Paolo E. Regno

Celebran hoy las masas el cumplimiento de doscientos años de haberse declarado la independencia de Panamá. «Bicentenario» le llaman, y las autoridades gubernamentales hablan de un pacto en el marco de dicho «bicentenario». Sólo es propaganda momentánea y desafortunada, considerando que teníamos entendido que la constitución de esta pequeña república ya era nuestro pacto social, pero no debemos de sorprendernos. Esta «carta magna» como se le suele llamar, ha sido pisoteada y descartada por los mismos que prometen sostenerla (cosa de sobra evidente en estos tiempos de «emergencia nacional»).
En este contexto, es de esperar la indiferencia y el espíritu del carpe diem de vivir el momento por parte de la turba, que busca festejar un día más y ni siquiera le interesa saber qué aconteció hace dos siglos.
Aunque nuestra patria primera sea el Cielo, como enseña Santo Tomás de Aquino, no tenemos porqué despojarnos en esta tierra de aquélla identidad que estuvo al servicio de la Santa Madre Iglesia, que fue la Monarquía Católica.
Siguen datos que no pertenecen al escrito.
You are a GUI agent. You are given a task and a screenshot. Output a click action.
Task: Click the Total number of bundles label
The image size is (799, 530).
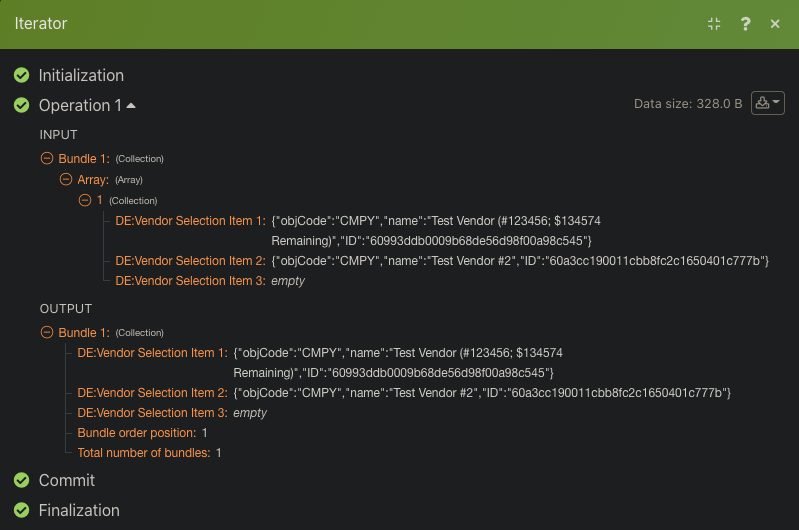(143, 453)
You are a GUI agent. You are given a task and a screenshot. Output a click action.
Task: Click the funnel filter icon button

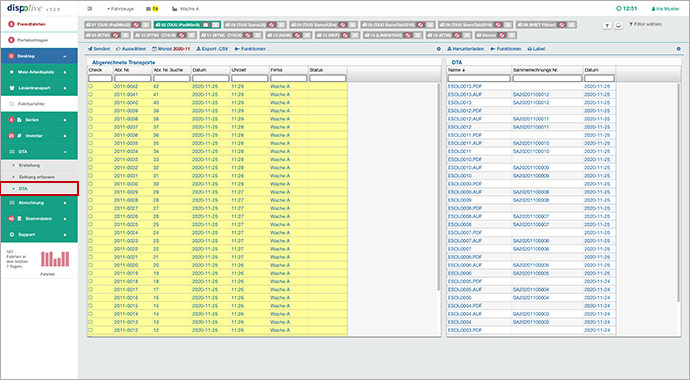pos(607,26)
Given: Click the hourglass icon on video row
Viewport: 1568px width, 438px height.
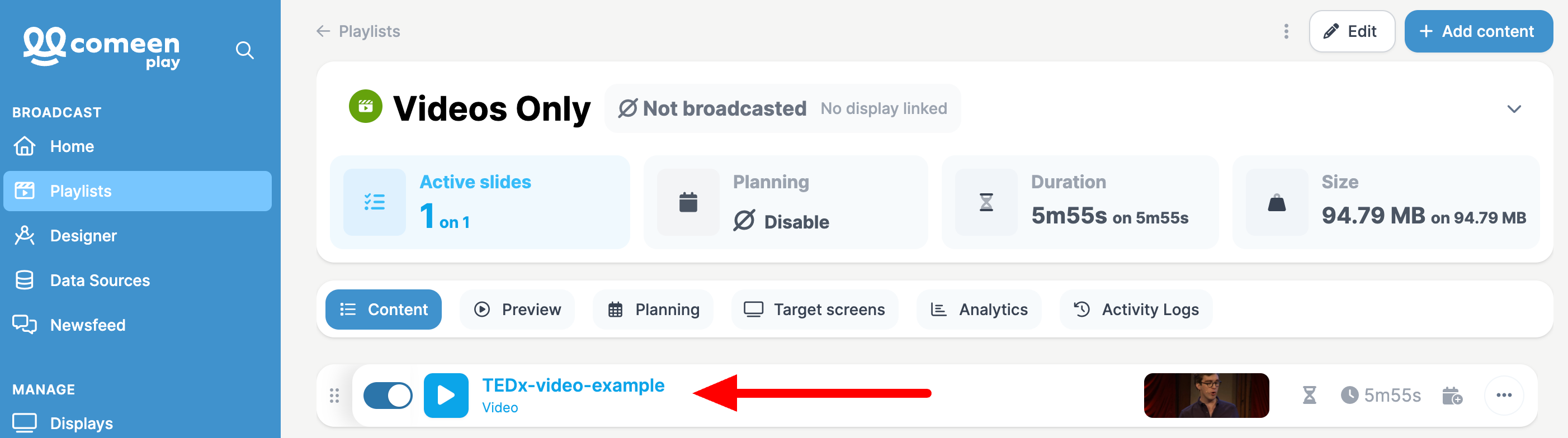Looking at the screenshot, I should click(x=1309, y=396).
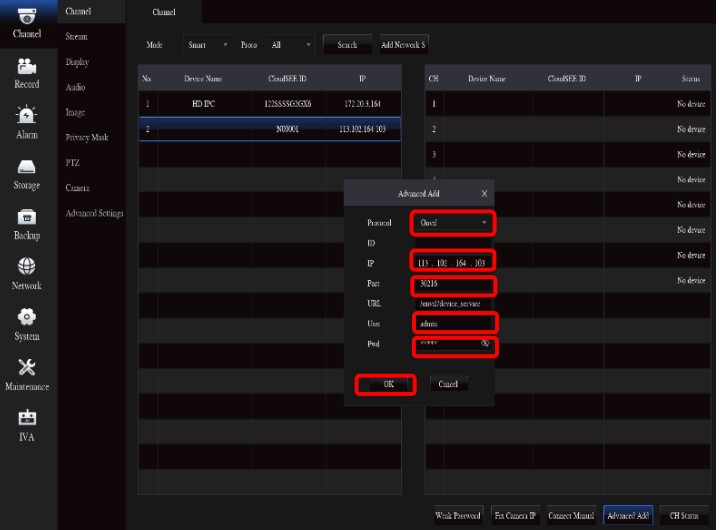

Especialmente si la alternativa que sucede tras las independencias deja de ser propiamente christianitas, dando lugar a una suerte de sociedad pagana moderna que se fundamenta en la soberanía popular y en la propia patria terrena como el nuevo fin, quitándole a Dios los derechos que le corresponden en las sociedades humanas.
Se alega que una proporción del clero panameño apoyó la independencia de España. Incluso, el que era obispo de Panamá cuando se redactó el acta de independencia, José Higinio Durán y Martel, fue uno de los firmantes. Sin embargo, el Romano Pontífice Pío VII redactó una carta encíclica en el año de 1816, cinco años antes de independizarse nuestro Istmo, dirigida al clero de América exhortando a la fidelidad y obediencias debidas al monarca (cabe mencionar que es incoherente denominar «lefebvristas» a ciertos sacerdotes y seglares por una aparente desobediencia y, al mismo tiempo, ignorar convenientemente que la voluntad del Papa fuera desoída por algunos obispos americanos en aquél tiempo).
Es correcto afirmar que no estamos hechos para este mundo sino que caminamos un tiempo en él. No obstante, Dios no nos hizo seres aislados en esta vida terrena. Desde la antigüedad se ha sabe que el hombre es un animal social, un animal político, es decir, que tiende a agruparse en las polis, en comunidades, en ciudades. Quiso Dios darnos una familia y un conjunto de familias que llamamos patria, y a la patria le debemos una virtud especial, la pietas. (La piedad según Santo Tomás se asemeja a la justicia, salvo en un aspecto: mientras que en la justicia se retribuye en justa medida, en la piedad, la retribución nunca compensará por completo el bien recibido).
Tenemos obligaciones personales para con la Iglesia, pero también las hay para con la patria y la familia. Y sin principios firmes, corremos el riesgo de permitir que facciones heterodoxas como el paleolibertarismo o el comunitarismo se lleven el voto católico y lo usen para su propio crecimiento, sin deseo alguno de convertirse y obedecer a la doctrina social de la Iglesia.
Es menester que mediante la política, ante todo, se perfeccione la virtud de los ciudadanos. El llamado «éxito económico» es secundario y está lejos de ser el fin último de la política y de la economía. El hombre en este mundo se vale de la propiedad y de la riqueza para darse sustento mientras realiza su caminar hacia la patria celestial. Si para alcanzar el bien común es necesario sacrificar un poco tal «éxito económico», hacerlo sería la acción correcta.
La cristiandad, lejos de ser redundante e innecesaria, no fue ni es una distracción de nuestro fin último en el Cielo. La cristiandad es una prefiguración del orden divino, es una manifestación del deseo del hombre de reunirse con Dios. En palabras del profesor Frederick Wilhelmsen: «Aunque el rey o el emperador no recibía ningún sacramento nuevo cuando se coronaba, el rey sí recibía un sacramental. Su juramento a las leyes del país y a la justicia no era simplemente un contrato entre el mismo rey y sus súbditos. Al contrario, era un contrato dentro del cual figuraba Dios y su gracia. El orden político así como el orden social pertenecían al orden de los sacramentales. El cielo se mezclaba con la tierra a fin de bendecirla y el tiempo se absorbió dentro de la Eternidad.»